En juin, un séjour en forêt de Fontainebleau (15)
apporta un dérivatif aux manifestations artistiques qui, tant aux
Pays-Bas qu’en France, avaient occupé le temps et l’esprit de Kickert.
Il y était reçu en famille, chez les Lecaron. Bien que Gée s’y fût bien
reposée aussi, elle se retrouva le 9 août sur une table d’opération
pour l’ablation d’un ganglion infecté qui fut suivie d’un long
traitement aux rayons X. Elle devait pour cela se rendre régulièrement
à l’hôpital Saint-Antoine. Comme, de ce fait, elle ne pouvait pas
emmener Titanne au bon air, ce fut Conrad qui accompagna l’enfant à
Florac (16) en septembre.
Kickert et Osterlind avaient là-bas de nombreuses relations. En premier
lieu, le Docteur Söderlindh, un oculiste (on ne parlait pas encore
d’ophtalmologiste) et sa femme, Suzon. Ils avaient prêté à Kickert une
dépendance à flanc de montagne, un pigeonnier, dont il fit son atelier
durant son séjour. Une autre maison, le Château, s’ouvrit fréquemment à
lui et à Titanne, celle de Charles Pomaret, un parlementaire qui fut
ministre, chez qui se retrouvaient Renée Vautier, Xavier Mélet le mari
de Jeanne Lanvin, et les Osterlind. Kickert, après son retour à Paris,
fit les portraits de Pomaret (17) et de Mélet (18).
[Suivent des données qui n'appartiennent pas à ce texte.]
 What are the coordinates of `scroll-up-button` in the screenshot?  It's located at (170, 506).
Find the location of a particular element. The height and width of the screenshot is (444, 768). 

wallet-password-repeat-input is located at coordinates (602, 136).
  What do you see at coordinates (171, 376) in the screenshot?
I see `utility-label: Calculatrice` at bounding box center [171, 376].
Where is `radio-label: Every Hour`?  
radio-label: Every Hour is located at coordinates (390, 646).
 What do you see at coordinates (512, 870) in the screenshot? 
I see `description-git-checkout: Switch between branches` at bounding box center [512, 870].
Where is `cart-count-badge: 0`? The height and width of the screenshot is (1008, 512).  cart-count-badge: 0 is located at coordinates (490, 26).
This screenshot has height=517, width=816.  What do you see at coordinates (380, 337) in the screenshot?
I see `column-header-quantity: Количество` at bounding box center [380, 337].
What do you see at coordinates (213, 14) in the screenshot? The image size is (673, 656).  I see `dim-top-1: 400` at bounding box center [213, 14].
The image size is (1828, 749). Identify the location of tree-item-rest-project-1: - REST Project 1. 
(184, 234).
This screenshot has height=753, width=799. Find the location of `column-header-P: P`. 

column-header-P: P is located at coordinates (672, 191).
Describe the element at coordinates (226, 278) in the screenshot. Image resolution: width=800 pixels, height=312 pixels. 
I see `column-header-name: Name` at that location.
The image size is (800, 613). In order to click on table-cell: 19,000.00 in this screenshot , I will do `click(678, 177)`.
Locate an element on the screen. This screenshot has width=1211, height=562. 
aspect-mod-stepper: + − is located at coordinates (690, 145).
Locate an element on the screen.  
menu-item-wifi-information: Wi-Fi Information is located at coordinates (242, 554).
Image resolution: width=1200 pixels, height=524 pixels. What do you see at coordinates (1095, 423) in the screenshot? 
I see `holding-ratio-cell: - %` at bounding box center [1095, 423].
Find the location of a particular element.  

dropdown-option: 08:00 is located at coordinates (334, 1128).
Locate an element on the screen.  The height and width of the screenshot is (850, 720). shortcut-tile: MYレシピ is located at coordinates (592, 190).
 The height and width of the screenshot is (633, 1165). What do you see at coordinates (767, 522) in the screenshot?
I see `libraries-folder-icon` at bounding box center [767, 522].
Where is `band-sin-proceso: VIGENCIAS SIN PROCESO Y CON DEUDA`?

(1) : Art gallery, Rokin 30, Amsterdam.
(2) : "L'Odalisque" 1928 (73 x 92 cm) Opus 28-09. Cf. supra, année 1928, p. 254, et note 12.
(3) : "Mrs Hennessy" 1934 (92 x 73 cm) Opus A.34-19.
(4) : Du 27 avril.
(5) : Du 30 mars.
(6) : Du 30 avril au début juin.
(7) : "Les Alpes" 1935 (114 x 146 cm) Opus 35-01.
(8) : Du 30 avril.
(9) : Du 3 mai.
(10) : In la Liberté du 2 mai.
(11) : In le Journal des débats du 16 mai.
(12) : "Poissons avec la cruche grise" 1923 (73 x 92 cm) Opus 23-17, coll. particulière aux Pays-Bas.
(13) : "L'Araignée de mer" 1933 (65 x 81 cm) Opus A.33-21, musée de Rotterdam (Kunstverbond).
(14) : Trois de ces œuvres
ont été évoquées supra, successivement : "le Lever" année 1924, "la
Tempête" années 1929 et 1930, "le Tunisien" année 1933.
(15) : A Brolles, 77570 Bois-le-Roi.
(16) : En Lozère, 48400 Florac.
(17) : "Charles Pomaret" 1935 (81 x 65 cm) Opus A.35-17.
(18) : "M. Xavier Mélet" 1935 (81 x 65 cm), Opus A.35-18.